Tugas Perdana_Resume 1
Nama : Baidowi
Npm : 1213032016
Kelas : Genap/B
BAB I. PENGERTIAN HUKUM
INTERNASIONAL
a.
Pengertian
Hukum Internasional
Hukum
internasional ( international law) atau hukum internasional publik ( public
international law) merupakan sebuah istilah yang lebih populer dibandingkan
dengan hukum bangsa-bangsa ( law of nation) dan hukum antar negara ( inter
state law) karena kedua istilah hukum
tersebut dianggap tidak sesuai lagi
dengan kebutuhan. Hukum internasional
saat ini tidak hanya mengatur hubungan
antar bangsa dan hubungan antar negara saja tetapi hukum internasional telah berkembang pesat
sedemikian rupa, sehingga subjek-subjek negara tidaklah terbatas pada negara
saja seperti pada awal perkembangan hukum internasional.
Menurut
Mochtar Kusumaatadja, hukum internasional (publik) adalah keseluruhan kaidah-
kaidah dan asas-asas hukum yang mengatur
hubungan perdata yang melintasi batas negara- negara.
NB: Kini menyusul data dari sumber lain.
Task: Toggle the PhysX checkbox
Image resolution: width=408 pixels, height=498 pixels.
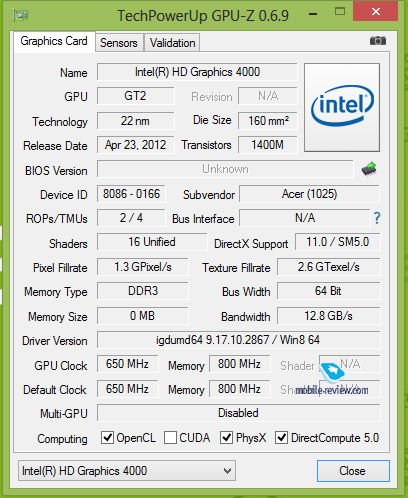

Bila kata
internasional pada hukum internasional
publik tersebut berlaku sama untuk semua negara, maka kata internasional pada
perdata internasional yang banyak digunakan oleh negara-negara common law,
hanya menunjukkan bahwa ada unsur asing dalam fakta-fakta yang ditemukan.
Istilah
hukum internasionalr untuk hukum internasional yang juga cukup popular adalah
hukum transnasional. Istilah ini di gunakan oleh para pakar yang tidak setuju
dengan pembagian hukum internasional publik dan hukum pidana internasiopnal.
b.
Sifat
dan perwujudan hukum internasional
Hukum
internasional adalah hukum yag sifatnya koordinatif bukan sub-ordinatif seperti
halnya dalam hukum nasional. Sub ordinatif
maksudnya adalah hubungan tinggi rendah antara yang diperintah (rakyat)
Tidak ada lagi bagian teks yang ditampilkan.